Michael Bogart, Richard H Stanford, Tyler Reinsch, et al.
Respir Med 2018;142:73–80
doi:10.1016/j.rmed.2018.07.009

Long-acting bronchodilation with a long-acting muscarinic antagonist (LAMA), long-acting beta-2 agonist (LABA) or combination of the two is the foundation of chronic obstructive pulmonary disease (COPD) pharmacological treatment. For some patients, however, this is not enough, and symptom burden or risk of exacerbation drive the escalation to multiple bronchodilators plus an inhaled corticosteroid (ICS). Triple therapy with ICS/LAMA/LABA is currently recommended for patients taking bronchodilator therapy with persistent symptoms or who are at high risk for future exacerbations.

This retrospective study identified patients with a diagnosis of COPD from a US health insurance database between January 2014 and March 2016. The ‘index date’ was the first appearance in the patient’s record of a dispensing overlap of the three drug classes (ICS, LABA and LAMA), which completed the triple therapy combination. A total of 69,743 patients were initially identified; after applying inclusion and exclusion criteria, 13,701 patients were considered first-time users of triple therapy and their records further examined.
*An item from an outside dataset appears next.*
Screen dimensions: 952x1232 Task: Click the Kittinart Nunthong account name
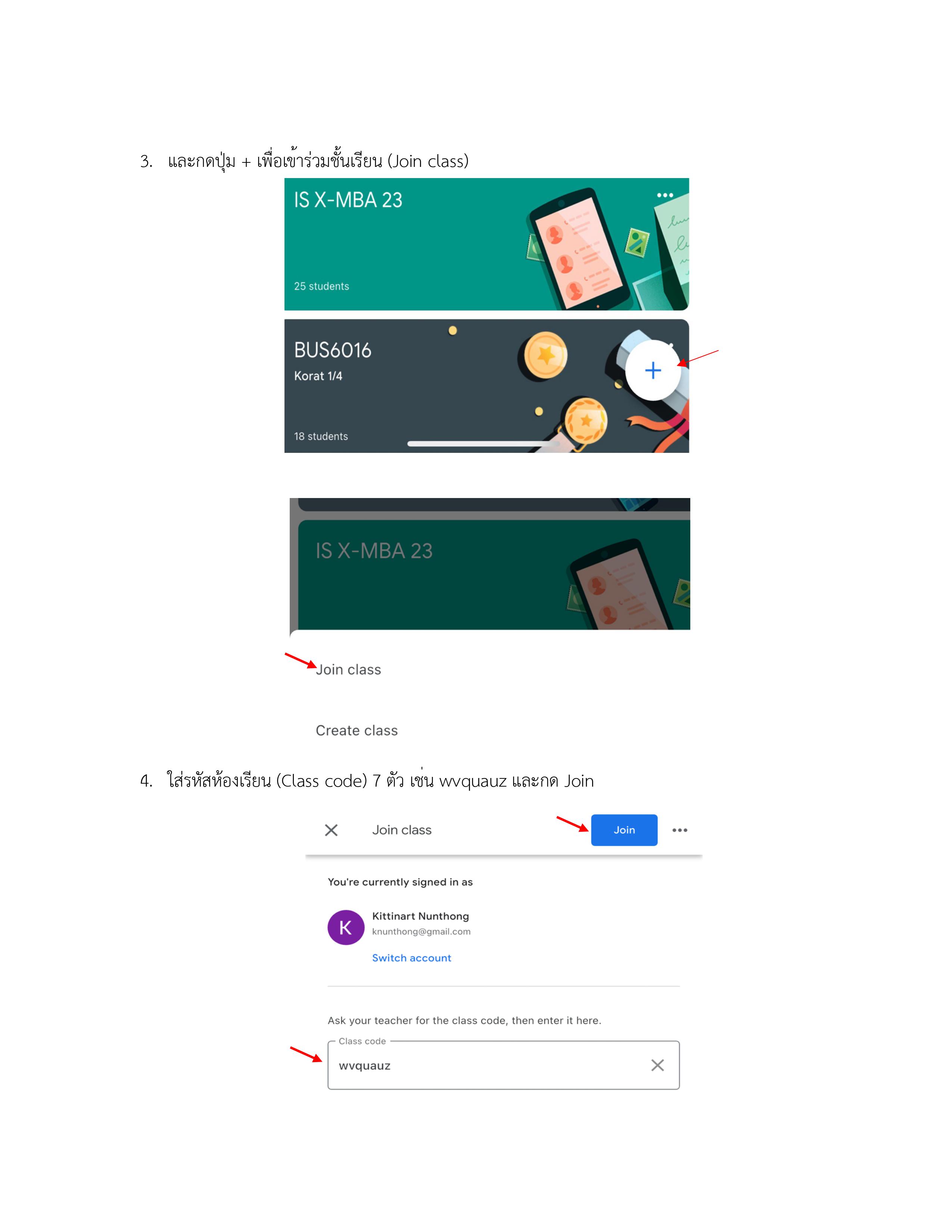(420, 916)
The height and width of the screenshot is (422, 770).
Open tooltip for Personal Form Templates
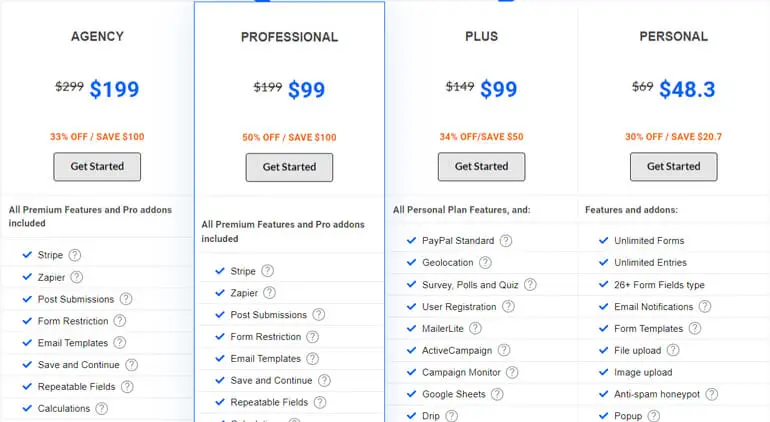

Nearly all patients – 95.7% – initiated triple therapy using a LAMA and a fixed-dose ICS/LABA inhaler. The number of patients with prescriptions for one or two medication classes increased in the time period leading up to the index date.

More than half (59.8%) of patients had at least one moderate or severe exacerbation during the study period, and 6.4% had a severe exacerbation. Only 9.6% of patients initiated triple therapy as their first treatment, i.e. without having been treated with an ICS, LABA or LAMA, or experienced an exacerbation, during the baseline period.

In conclusion, the results of this study indicate that most patients receiving triple therapy did so after prior treatment with at least one maintenance medication, or after a moderate or severe exacerbation, in line with current treatment guidelines. Limitations in the study data do not permit further analysis of the 9.6% who started immediately on triple therapy, but the authors postulate this could have been due to persistent patient-reported symptoms, mild exacerbations or spirometry findings.

This study was funded by GlaxoSmithKline.